US 12,271,914 B2
Method and system for understanding financial documents
Simerjot Kaur, Jersey City, NJ (US); Charese Smiley, Bristol, WI (US); Joy Sain, Fairborn, OH (US); Suchetha Siddagangappa, Brooklyn, NY (US); Akshat Gupta, New York, NY (US); and Sameena Shah, Scarsdale, NY (US)
Assigned to JPMORGAN CHASE BANK, N.A., New York, NY (US)
Filed by JPMorgan Chase Bank, N.A., New York, NY (US)
Filed on Jan. 7, 2022, as Appl. No. 17/647,356.
Prior Publication US 2023/0237512 A1, Jul. 27, 2023
Int. Cl.
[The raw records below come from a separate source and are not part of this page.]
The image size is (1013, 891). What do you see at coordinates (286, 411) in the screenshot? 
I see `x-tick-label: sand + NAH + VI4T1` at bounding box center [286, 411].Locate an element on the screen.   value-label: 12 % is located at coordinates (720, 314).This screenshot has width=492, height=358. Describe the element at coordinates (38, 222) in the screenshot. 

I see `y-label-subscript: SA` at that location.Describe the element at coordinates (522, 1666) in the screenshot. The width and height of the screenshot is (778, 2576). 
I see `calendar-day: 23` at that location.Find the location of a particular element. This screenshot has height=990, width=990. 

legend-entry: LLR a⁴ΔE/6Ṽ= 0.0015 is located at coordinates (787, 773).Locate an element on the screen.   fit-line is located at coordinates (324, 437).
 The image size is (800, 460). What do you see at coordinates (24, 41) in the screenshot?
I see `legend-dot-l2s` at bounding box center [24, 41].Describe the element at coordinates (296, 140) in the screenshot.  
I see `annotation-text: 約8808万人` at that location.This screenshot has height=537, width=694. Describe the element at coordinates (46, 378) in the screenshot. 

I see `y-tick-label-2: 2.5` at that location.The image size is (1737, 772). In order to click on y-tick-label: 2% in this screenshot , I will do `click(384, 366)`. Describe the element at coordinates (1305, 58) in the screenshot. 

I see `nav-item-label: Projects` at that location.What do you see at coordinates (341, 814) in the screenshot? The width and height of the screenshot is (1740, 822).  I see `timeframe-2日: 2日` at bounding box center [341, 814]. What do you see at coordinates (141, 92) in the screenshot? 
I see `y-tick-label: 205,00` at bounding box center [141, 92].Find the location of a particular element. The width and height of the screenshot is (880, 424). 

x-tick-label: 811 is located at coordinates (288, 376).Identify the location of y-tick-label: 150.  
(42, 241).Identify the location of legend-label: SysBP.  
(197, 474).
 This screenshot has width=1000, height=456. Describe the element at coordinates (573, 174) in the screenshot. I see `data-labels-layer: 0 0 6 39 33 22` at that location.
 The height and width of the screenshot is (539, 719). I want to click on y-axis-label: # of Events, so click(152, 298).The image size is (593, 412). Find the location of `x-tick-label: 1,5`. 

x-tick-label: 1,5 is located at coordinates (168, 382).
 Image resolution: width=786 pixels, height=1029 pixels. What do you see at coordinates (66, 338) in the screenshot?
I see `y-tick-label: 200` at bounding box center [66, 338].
G06F 40/295 (2020.01); G06N 5/02 (2023.01); G06Q 30/0201 (2023.01)
CPC G06Q 30/0201 (2013.01) [G06F 40/295 (2020.01); G06N 5/02 (2013.01)] 20 Claims
OG exemplary drawing
 
1. A method for characterizing information contained in a financial document, the method being implemented by at least one processor, the method comprising:
receiving, by the at least one processor, a document;
extracting, by the at least one processor, raw text included in the document;
identifying, by the at least one processor based on the extracted raw text, a plurality of entities that are named in the document;
determining, by the at least one processor based on the extracted raw text, respective relationship information that corresponds to at least one pair of entities from among the plurality of entities by applying a Bidirectional Encoder Representations from Transformers (BERT) model that is trained to learn contextual representation surrounding the plurality of entities and that uses a distance supervision paradigm and an entity type restricted relation classifier to determine the respective relationship information by:
identifying a first entity pair from among two entities of the plurality of entities that are a positive example;
calculating a first shortest dependency path between the two entities of the first entity pair;
identifying a second entity pair from among two entities of the plurality of entities;
calculating a second shortest dependency path between the two entities of the second entity pair;
determining a similarity between the first shortest dependency path and the second shortest dependency path; and
determining, based on the determined similarity, whether the second entity pair is in a positive example category or a negative example category; and
outputting, by the at least one processor, a subset of the determined respective relationship information.